The model performance was quantified with respect to discrimination and calibration. Discrimination (i.e., whether the relative ranking of individual predictions was in the correct order) was quantified with the concordance index, which is identical to the area under the receiver operating characteristic curve. The concordance index ranges from 0 to 1, with 1 indicating perfect concordance, 0.5 indicating no association (no better than flipping a coin), and 0 indicating perfect discordance. We used the bootstrapping technique to obtain relatively unbiased estimates (200 repetitions): it provides an estimate of the average optimism of the C index when all data are included. The bootstrap is a general data-based computational tool that can be used to assign measures of accuracy to statistical estimates. Calibration (i.e., agreement between observed outcome frequencies and predicted probabilities) was studied with graphic representations of the relation between the observed outcome frequencies and the predicted probabilities (calibration curves) for groups of patients defined by quartiles (each quartile contained at least 20 cases). A calibration curve can be approximated by a regression line with intercept α and slope β. These parameters can be estimated in a logistic regression model with the event as outcome and the linear predictor as only covariate. Well-calibrated models have α = 0 and β = 1. Therefore, a sensible measure of calibration is a likelihood ratio statistic testing the null hypothesis that α = 0 and β = 1, which we used. The statistic has a chi square distribution with 2 degrees of freedom (“unreliability” [U]-statistic).12 All analyses were performed using the R package with the Design, Hmisc, and Lexis libraries (available at URL: http://lib.stat.cmu.edu/R/CRAN/ [accessed August 8, 2006]).13–16

RESULTS

  1. Top of page
  2. Abstract
  3. MATERIALS AND METHODS
  4. RESULTS
  5. DISCUSSION
  6. REFERENCES

Prediction of Probability of Residual Disease < 3 cm and Breast Conservation after Anthracycline-Based NACT without Taxanes

First, we built a nomogram to predict residual tumor size < 3 cm. The model was built with the IGR series and was validated on the MDACC series (patients who underwent surgery after anthracycline-based chemotherapy without taxanes). We chose 3 cm because this threshold was identified as the first split by recursive partitioning on the training set. The aim was to explore whether a threshold of residual tumor could be validated and not to validate a particular value for a threshold.
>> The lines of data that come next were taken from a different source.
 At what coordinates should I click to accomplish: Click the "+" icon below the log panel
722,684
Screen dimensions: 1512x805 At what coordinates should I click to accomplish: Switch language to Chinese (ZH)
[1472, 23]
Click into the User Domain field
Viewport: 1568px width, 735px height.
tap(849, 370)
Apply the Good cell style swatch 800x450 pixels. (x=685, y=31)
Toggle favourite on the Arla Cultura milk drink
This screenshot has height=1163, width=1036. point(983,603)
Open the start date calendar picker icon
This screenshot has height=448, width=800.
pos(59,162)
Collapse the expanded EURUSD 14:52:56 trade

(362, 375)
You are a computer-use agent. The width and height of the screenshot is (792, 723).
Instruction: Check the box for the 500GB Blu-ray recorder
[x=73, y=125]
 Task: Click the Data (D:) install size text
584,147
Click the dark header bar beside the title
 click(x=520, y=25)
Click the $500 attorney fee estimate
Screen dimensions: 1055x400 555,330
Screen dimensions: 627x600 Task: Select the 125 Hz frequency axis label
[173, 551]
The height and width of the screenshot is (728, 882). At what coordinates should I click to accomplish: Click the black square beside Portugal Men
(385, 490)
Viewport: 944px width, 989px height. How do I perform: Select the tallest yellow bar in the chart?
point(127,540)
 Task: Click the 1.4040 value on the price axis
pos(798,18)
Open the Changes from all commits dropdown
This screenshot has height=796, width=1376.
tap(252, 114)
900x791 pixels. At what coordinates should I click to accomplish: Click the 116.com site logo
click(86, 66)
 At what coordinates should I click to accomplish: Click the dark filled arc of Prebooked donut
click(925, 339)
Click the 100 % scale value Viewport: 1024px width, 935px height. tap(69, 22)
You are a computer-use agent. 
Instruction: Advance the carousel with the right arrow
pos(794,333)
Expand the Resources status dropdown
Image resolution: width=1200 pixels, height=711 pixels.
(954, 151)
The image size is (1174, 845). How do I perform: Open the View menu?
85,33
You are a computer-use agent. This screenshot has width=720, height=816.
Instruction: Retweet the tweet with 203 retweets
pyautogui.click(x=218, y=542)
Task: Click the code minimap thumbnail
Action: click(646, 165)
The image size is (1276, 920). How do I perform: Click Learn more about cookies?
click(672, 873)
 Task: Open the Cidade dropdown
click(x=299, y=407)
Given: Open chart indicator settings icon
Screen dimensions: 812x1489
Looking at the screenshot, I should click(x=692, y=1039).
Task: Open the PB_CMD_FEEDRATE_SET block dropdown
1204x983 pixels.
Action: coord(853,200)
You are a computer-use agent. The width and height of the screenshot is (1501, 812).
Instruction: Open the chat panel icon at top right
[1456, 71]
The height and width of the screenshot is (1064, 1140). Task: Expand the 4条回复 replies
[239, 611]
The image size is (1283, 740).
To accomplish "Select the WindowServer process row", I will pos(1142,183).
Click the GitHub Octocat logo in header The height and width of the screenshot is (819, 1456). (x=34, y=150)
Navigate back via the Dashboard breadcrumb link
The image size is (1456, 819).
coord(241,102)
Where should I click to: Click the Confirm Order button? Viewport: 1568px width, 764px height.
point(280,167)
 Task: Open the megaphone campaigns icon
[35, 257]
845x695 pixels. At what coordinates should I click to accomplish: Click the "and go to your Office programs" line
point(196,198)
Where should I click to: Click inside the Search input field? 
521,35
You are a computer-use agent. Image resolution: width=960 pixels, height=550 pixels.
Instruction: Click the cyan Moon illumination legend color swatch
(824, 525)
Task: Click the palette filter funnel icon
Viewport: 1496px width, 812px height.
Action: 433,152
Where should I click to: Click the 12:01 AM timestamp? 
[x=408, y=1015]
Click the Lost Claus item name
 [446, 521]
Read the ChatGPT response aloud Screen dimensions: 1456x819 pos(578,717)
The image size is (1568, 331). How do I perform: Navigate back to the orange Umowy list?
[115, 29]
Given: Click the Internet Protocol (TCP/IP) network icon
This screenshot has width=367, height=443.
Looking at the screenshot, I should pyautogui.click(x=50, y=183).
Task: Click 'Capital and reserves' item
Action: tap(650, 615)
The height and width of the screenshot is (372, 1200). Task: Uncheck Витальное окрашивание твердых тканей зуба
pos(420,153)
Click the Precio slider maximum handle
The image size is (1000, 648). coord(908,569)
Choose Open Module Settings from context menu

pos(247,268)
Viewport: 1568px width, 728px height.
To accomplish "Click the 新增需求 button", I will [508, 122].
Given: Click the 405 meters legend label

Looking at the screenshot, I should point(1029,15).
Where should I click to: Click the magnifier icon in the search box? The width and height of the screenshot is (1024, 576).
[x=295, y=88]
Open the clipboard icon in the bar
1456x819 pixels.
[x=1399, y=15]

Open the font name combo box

Correlation between residual tumor size and breast conservation in the 4 cohorts is reported in Table 2. In the multivariate logistic regression analysis, initial tumor diameter (P < .0001), grade (P < .0001), and histologic type (P = .001) were independently associated with a residual tumor size < 3 cm. ER status (P = .074) and number of NACT chemotherapy courses (P = .09) were of borderline significance. The concordance indices before and after bootstrapping were 0.71 (P < 10−14) and 0.70 (P < 10−13), respectively. The concordance index for the independent dataset was 0.71 (P < 10−10). We compared the nomogram-predicted rates of residual tumor size < 3 cm with the observed rates in this validation set. The nomogram accurately predicted the observed rates (Fig. 1). For the validation set, the calibration was good with no significant difference (P = .08) between the predicted and the observed proportions. The nomogram built from this model is reported in Figure 2.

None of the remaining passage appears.